__Input rows__:
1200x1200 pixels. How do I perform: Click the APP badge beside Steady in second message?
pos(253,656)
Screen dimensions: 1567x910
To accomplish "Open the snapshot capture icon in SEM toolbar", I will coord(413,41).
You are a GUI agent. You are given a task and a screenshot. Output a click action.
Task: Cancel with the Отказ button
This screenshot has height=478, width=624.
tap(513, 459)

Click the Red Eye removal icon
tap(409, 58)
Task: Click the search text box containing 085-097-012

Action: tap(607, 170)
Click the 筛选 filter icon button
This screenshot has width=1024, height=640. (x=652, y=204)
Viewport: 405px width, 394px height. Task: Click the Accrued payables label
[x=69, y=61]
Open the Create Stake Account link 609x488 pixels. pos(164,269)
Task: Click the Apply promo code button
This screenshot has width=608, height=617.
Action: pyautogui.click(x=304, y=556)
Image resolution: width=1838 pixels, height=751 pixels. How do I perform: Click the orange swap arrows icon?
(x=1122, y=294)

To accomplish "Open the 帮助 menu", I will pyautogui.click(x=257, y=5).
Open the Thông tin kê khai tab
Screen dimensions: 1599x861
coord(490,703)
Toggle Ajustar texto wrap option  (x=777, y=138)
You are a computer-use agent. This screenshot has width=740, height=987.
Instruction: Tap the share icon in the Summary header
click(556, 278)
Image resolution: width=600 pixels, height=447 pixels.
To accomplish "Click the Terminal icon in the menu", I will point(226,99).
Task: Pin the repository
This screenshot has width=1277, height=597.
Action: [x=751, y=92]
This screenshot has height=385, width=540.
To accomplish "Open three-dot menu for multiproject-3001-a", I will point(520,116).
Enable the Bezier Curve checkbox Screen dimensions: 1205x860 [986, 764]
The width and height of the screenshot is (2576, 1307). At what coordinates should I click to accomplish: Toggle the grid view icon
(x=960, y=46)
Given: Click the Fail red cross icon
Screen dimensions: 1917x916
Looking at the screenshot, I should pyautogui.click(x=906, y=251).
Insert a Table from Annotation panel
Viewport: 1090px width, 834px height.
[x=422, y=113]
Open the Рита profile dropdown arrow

__What you need to do__: Copy out all of the lines above without changing anything.

__Finished answer__:
1200x1200 pixels. How do I perform: Click the APP badge beside Steady in second message?
pos(253,656)
Screen dimensions: 1567x910
To accomplish "Open the snapshot capture icon in SEM toolbar", I will coord(413,41).
You are a GUI agent. You are given a task and a screenshot. Output a click action.
Task: Cancel with the Отказ button
This screenshot has height=478, width=624.
tap(513, 459)

Click the Red Eye removal icon
tap(409, 58)
Task: Click the search text box containing 085-097-012

Action: tap(607, 170)
Click the 筛选 filter icon button
This screenshot has width=1024, height=640. (x=652, y=204)
Viewport: 405px width, 394px height. Task: Click the Accrued payables label
[x=69, y=61]
Open the Create Stake Account link 609x488 pixels. pos(164,269)
Task: Click the Apply promo code button
This screenshot has width=608, height=617.
Action: pyautogui.click(x=304, y=556)
Image resolution: width=1838 pixels, height=751 pixels. How do I perform: Click the orange swap arrows icon?
(x=1122, y=294)

To accomplish "Open the 帮助 menu", I will pyautogui.click(x=257, y=5).
Open the Thông tin kê khai tab
Screen dimensions: 1599x861
coord(490,703)
Toggle Ajustar texto wrap option  (x=777, y=138)
You are a computer-use agent. This screenshot has width=740, height=987.
Instruction: Tap the share icon in the Summary header
click(556, 278)
Image resolution: width=600 pixels, height=447 pixels.
To accomplish "Click the Terminal icon in the menu", I will point(226,99).
Task: Pin the repository
This screenshot has width=1277, height=597.
Action: [x=751, y=92]
This screenshot has height=385, width=540.
To accomplish "Open three-dot menu for multiproject-3001-a", I will point(520,116).
Enable the Bezier Curve checkbox Screen dimensions: 1205x860 [986, 764]
The width and height of the screenshot is (2576, 1307). At what coordinates should I click to accomplish: Toggle the grid view icon
(x=960, y=46)
Given: Click the Fail red cross icon
Screen dimensions: 1917x916
Looking at the screenshot, I should pyautogui.click(x=906, y=251).
Insert a Table from Annotation panel
Viewport: 1090px width, 834px height.
[x=422, y=113]
Open the Рита profile dropdown arrow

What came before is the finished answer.